======== Data to examine

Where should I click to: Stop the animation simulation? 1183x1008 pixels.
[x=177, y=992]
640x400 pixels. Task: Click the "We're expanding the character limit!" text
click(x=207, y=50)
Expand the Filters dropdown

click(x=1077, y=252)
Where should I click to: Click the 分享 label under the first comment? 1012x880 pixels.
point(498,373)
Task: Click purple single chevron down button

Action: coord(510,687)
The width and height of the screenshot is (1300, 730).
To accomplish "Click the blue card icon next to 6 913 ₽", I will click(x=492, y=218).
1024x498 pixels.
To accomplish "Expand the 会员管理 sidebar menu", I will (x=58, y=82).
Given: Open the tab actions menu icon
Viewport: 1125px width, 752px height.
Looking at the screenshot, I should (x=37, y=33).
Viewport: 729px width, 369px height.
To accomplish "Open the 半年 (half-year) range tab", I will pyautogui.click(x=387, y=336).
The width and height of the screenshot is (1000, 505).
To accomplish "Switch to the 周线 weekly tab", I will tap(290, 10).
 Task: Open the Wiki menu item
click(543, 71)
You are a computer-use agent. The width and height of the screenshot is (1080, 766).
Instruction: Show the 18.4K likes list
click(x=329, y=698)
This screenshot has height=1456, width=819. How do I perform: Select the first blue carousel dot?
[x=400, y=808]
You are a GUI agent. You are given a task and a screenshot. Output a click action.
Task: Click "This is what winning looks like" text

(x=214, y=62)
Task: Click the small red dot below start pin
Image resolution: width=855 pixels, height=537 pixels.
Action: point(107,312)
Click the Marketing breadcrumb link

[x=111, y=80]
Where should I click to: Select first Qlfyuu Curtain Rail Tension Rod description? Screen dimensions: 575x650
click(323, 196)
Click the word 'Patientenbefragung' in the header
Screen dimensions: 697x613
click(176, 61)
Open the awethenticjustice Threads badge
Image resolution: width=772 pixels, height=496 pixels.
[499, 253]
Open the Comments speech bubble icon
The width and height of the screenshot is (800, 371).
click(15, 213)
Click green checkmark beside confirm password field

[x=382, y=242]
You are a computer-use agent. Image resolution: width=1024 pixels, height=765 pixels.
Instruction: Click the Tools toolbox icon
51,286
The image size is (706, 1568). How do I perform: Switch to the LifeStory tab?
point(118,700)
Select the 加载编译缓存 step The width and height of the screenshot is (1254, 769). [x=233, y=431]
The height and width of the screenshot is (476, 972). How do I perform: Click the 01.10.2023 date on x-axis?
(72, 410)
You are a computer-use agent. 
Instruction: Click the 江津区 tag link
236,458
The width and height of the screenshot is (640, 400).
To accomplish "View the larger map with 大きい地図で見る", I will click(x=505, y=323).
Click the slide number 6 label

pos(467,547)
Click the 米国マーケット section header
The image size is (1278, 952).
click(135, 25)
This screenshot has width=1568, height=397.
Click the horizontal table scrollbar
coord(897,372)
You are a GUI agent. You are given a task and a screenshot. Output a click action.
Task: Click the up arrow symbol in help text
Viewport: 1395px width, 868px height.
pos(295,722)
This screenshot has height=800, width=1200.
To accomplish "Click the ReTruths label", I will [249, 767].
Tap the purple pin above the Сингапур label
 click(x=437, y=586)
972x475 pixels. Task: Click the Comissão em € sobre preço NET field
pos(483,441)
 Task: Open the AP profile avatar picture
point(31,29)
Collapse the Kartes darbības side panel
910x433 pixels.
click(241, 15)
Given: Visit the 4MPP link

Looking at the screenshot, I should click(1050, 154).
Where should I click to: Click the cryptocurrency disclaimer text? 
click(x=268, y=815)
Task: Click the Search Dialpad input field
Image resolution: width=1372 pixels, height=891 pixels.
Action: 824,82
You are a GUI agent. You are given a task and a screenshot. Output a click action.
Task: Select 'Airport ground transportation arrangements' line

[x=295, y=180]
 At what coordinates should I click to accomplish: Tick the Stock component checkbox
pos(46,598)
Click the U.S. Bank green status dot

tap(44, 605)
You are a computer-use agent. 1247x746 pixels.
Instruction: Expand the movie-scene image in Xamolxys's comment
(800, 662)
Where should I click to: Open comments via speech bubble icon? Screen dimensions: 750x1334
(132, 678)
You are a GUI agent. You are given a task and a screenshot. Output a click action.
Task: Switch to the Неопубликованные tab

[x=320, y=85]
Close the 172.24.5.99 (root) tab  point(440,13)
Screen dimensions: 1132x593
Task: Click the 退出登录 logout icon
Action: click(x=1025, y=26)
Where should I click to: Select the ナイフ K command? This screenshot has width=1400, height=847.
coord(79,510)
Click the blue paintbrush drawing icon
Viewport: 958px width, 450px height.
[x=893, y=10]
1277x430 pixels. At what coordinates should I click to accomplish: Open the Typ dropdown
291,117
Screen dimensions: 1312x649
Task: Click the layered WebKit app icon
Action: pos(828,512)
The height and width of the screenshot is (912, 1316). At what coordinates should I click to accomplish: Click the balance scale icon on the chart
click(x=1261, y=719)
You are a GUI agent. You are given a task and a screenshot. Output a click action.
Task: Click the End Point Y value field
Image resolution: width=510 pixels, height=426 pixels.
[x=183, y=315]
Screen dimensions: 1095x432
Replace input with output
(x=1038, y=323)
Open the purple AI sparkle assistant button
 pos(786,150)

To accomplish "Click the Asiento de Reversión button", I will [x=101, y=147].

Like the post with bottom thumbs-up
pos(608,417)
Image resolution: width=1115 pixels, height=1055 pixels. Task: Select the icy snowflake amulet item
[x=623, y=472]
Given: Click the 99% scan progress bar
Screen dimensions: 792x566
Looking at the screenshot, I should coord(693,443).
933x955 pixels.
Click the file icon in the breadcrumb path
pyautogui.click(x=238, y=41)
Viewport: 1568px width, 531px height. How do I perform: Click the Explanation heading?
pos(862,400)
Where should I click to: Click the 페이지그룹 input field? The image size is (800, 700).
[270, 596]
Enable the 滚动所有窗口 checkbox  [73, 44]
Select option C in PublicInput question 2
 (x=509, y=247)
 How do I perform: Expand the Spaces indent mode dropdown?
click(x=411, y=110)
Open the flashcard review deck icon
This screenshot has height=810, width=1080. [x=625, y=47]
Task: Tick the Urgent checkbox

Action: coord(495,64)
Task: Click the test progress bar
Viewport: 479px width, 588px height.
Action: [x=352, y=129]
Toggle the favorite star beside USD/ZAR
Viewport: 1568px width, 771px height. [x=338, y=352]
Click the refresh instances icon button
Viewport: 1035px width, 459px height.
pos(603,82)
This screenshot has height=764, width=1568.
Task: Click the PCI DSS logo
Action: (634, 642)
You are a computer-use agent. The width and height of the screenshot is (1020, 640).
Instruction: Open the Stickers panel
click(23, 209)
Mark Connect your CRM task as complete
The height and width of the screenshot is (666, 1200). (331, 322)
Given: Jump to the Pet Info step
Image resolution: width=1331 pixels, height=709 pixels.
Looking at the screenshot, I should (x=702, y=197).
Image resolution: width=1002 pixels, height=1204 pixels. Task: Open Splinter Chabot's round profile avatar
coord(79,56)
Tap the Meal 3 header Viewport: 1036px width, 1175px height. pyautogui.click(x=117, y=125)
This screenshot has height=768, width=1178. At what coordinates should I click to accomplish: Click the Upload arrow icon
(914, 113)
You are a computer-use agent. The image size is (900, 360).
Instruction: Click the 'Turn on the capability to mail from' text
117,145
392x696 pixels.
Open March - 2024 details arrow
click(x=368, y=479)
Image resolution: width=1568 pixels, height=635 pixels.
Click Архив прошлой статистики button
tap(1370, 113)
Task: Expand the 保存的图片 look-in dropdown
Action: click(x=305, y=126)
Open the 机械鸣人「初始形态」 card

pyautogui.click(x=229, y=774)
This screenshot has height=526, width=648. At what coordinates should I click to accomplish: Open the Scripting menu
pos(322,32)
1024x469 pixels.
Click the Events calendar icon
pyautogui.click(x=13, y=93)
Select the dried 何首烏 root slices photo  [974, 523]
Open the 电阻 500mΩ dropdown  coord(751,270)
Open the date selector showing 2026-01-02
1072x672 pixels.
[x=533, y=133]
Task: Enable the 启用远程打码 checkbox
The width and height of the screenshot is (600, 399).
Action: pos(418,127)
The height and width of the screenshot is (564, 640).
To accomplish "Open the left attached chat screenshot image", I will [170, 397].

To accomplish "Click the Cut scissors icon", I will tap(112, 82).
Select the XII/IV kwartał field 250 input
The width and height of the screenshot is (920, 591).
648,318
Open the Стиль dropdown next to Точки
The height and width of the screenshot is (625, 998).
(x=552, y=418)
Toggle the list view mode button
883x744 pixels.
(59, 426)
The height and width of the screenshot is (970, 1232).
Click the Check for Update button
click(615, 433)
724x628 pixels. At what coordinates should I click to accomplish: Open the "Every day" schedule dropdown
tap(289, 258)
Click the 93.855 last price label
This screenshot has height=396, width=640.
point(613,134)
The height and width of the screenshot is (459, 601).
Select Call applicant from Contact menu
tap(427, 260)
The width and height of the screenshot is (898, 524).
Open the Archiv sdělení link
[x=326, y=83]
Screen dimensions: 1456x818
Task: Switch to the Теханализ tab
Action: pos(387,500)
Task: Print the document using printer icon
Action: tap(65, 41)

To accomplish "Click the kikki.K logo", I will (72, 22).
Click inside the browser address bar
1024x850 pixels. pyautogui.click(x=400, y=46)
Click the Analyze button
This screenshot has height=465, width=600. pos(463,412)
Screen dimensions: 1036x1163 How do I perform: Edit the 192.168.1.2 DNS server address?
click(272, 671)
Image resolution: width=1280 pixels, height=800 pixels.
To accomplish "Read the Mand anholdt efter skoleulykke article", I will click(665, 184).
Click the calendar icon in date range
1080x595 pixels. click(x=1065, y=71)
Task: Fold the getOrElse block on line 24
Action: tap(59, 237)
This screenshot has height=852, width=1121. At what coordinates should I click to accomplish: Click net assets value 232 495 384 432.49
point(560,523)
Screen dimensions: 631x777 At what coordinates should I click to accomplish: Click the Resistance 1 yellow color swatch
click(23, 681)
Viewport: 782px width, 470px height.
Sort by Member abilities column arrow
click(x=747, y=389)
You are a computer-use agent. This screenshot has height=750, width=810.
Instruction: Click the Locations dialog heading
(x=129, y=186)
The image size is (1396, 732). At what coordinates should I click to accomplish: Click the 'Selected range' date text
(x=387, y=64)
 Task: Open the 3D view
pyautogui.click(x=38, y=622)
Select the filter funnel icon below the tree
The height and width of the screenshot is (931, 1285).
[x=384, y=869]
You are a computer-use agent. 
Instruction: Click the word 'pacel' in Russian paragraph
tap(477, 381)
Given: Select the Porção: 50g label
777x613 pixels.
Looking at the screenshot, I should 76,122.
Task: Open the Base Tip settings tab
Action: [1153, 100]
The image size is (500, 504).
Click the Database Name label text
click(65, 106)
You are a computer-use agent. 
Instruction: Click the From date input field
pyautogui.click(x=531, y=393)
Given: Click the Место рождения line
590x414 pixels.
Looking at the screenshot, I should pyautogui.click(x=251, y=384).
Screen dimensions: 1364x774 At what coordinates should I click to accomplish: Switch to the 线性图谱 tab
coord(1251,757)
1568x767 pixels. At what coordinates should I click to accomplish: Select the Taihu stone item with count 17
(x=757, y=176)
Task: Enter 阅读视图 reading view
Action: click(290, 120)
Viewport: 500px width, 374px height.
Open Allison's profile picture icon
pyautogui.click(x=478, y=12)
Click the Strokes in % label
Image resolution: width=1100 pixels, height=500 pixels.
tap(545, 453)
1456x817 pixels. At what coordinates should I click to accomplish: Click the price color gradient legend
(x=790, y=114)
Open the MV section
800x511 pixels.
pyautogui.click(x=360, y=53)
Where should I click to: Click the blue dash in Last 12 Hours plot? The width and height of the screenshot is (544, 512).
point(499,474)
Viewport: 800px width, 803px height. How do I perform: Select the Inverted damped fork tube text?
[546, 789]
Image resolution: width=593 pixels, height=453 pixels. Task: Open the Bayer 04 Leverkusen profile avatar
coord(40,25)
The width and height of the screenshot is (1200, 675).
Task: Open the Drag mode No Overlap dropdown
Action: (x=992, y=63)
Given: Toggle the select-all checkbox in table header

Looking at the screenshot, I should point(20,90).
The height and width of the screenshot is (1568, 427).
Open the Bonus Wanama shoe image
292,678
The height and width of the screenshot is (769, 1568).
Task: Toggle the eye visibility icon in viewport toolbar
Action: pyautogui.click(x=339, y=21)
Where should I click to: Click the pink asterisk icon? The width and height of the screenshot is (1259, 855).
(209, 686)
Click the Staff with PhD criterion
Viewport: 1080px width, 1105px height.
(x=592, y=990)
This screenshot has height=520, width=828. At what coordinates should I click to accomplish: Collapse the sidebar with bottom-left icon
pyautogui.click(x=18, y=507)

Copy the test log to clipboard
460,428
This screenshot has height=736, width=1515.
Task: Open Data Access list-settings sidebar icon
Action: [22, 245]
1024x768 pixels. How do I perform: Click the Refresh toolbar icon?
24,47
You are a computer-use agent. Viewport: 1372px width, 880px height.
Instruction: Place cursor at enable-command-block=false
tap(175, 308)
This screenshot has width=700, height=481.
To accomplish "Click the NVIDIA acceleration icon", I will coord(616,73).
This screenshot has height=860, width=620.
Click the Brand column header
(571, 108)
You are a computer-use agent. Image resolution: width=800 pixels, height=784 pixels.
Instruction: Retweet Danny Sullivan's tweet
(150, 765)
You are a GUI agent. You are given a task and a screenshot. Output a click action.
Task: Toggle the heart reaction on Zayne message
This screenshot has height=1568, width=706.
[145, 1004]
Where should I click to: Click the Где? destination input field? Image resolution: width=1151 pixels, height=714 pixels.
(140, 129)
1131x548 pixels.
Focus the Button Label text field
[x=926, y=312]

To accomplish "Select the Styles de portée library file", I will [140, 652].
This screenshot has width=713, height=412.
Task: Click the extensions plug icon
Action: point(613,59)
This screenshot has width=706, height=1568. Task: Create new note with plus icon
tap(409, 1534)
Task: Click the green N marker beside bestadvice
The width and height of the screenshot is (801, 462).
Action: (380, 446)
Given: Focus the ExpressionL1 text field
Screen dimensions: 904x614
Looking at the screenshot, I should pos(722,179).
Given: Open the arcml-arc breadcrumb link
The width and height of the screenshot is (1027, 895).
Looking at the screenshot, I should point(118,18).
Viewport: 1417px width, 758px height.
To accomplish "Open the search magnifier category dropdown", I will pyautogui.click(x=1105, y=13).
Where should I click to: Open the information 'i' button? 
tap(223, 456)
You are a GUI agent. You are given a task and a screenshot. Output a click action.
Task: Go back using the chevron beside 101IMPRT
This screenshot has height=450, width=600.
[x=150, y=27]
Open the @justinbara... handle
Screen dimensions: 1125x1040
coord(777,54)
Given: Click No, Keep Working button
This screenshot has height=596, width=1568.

================

• [What you have to do]: Each line above that contains the string "progress" should be identified and copied.

• [Exercise solution]:
Given: Click the 99% scan progress bar
Task: Click the test progress bar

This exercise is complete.